In the last decade, West Virginia has experienced a tragic increase in deaths and overdoses from prescription drugs. Nine out of 10 of the drug-related deaths in West
Virginia are because of the misuse and abuse of prescription drugs, especially opioid painkillers. Rockefeller has been working in Congress for several years to raise awareness for the need to fight prescription drug abuse and has acted on the following fronts:
Designated October as National Medicine Abuse Awareness Month. Rockefeller has consistently been an original cosponsor of a Senate resolution designating October as "National Medicine Abuse Awareness Month" to draw attention to and educate the public about problems associated with drug abuse and misuse of prescription and over-the-counter medicines. Rockefeller will roll out several additional initiatives to combat prescription drug addiction next month.

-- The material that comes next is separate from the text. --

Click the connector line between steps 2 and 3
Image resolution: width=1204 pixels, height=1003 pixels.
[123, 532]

Added four Northern Panhandle counties (Hancock, Brooke, Ohio, and Marshall) to the High Intensity Drug Trafficking Area (HIDTA) program in August 2012. Rockefeller pushed for the Office of National Drug Control Policy Director Gil Kerlikowske to designate these counties as HIDTA counties, which qualifies them for additional federal funding to fight prescription drug abuse and trafficking. He also won an additional $39 million above the budgeted level for HIDTA.

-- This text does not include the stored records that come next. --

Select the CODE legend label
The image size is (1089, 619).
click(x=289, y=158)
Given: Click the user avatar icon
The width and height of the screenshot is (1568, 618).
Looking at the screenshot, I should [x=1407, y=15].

Invited the Substance Abuse and Mental Health Services Administration (SAMHSA) to hold a Continuing Medical Education course for West Virginia health care professionals. This course, Prescribing Opioids for Chronic Pain: Balancing Safety and Efficacy, will be held at the West Virginia School of Osteopathic Medicine on Friday, September 28, 2012, is open to all prescribers, and offers 6.25 hours of continuing education credits.

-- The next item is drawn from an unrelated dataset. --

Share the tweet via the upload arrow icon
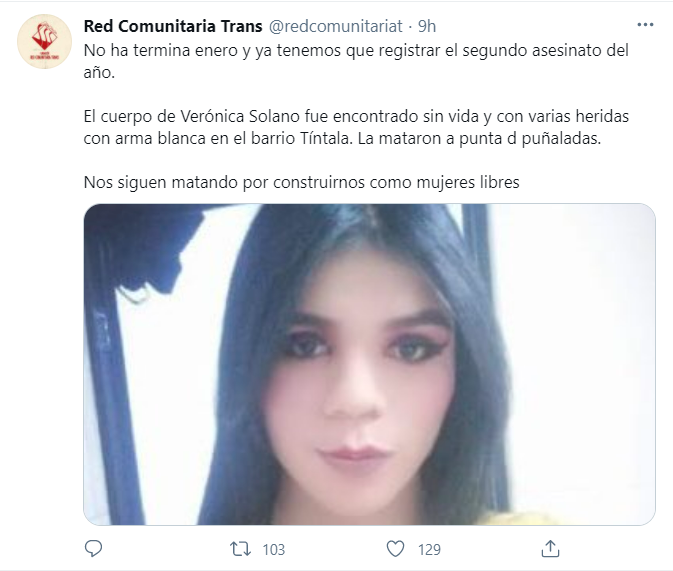673x571 pixels. point(550,548)
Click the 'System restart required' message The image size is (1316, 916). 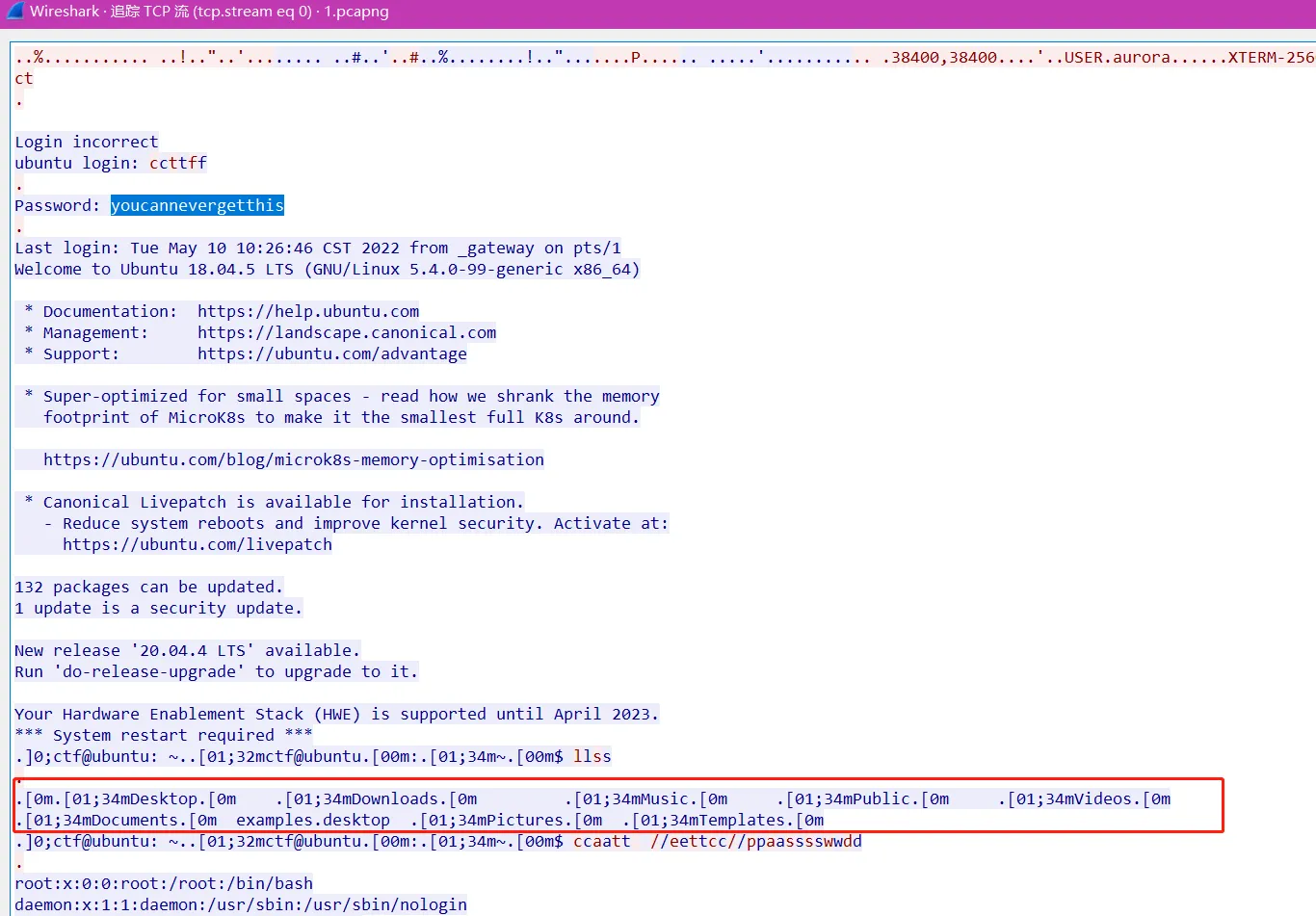click(x=163, y=735)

Secured a provision in the Food and Drug Administration (FDA) bill in July 2012 to improve patient and provider education on drug abuse. The provision, which was included as part of legislation to fund the FDA, requires a study on the best ways to develop and disseminate provider, pharmacist, and patient education tools on prescription drug abuse.
Held a Senate hearing on March 22 on "Prescription Drug Abuse: How are Medicare and Medicaid Adapting to the Challenge?" Rockefeller discussed the role of Medicare and Medicaid in preventing and treating the
overprescribing, misuse of, and addiction to prescription drugs.
Co-led a letter to the Appropriations Subcommittee on Labor, Health and Human Services, Education with five other Senators, asking the
Subcommittee to reinstate funding for the National All Schedules Prescription
Electronic Reporting (NASPER) program in Fiscal Year 2013.
Introduced a bill to prevent the unsafe use of prescription drugs and reduce deaths. The Rockefeller bill would promote both physician and patient education, and create a uniform reporting system for painkiller-related deaths. The bill would also significantly increase federal funding to help states create and maintain prescription drug monitoring programs that will stop "doctor shopping" and drug trafficking across state lines.
Secured additional federal funds to help prevent prescription drug abuse. In addition to his support for the HIDTA program, Rockefeller has consistently supported funding for important law enforcement programs, such as Drug Courts, Byrne JAG grants, the Community Oriented Policing Services (COPS) program, and others. The Recovery Act alone provided $4 billion nationwide and $25 million for West Virginia to hire police officers, fight crime and drug abuse, and provide services for at-risk youth.
Held a roundtable in 2011 with the Director of the Office of National Drug Control Policy, state and local leaders, health providers, and law enforcement officials in Huntington. Rockefeller discussed how prescription drug abuse affects families and children in West Virginia.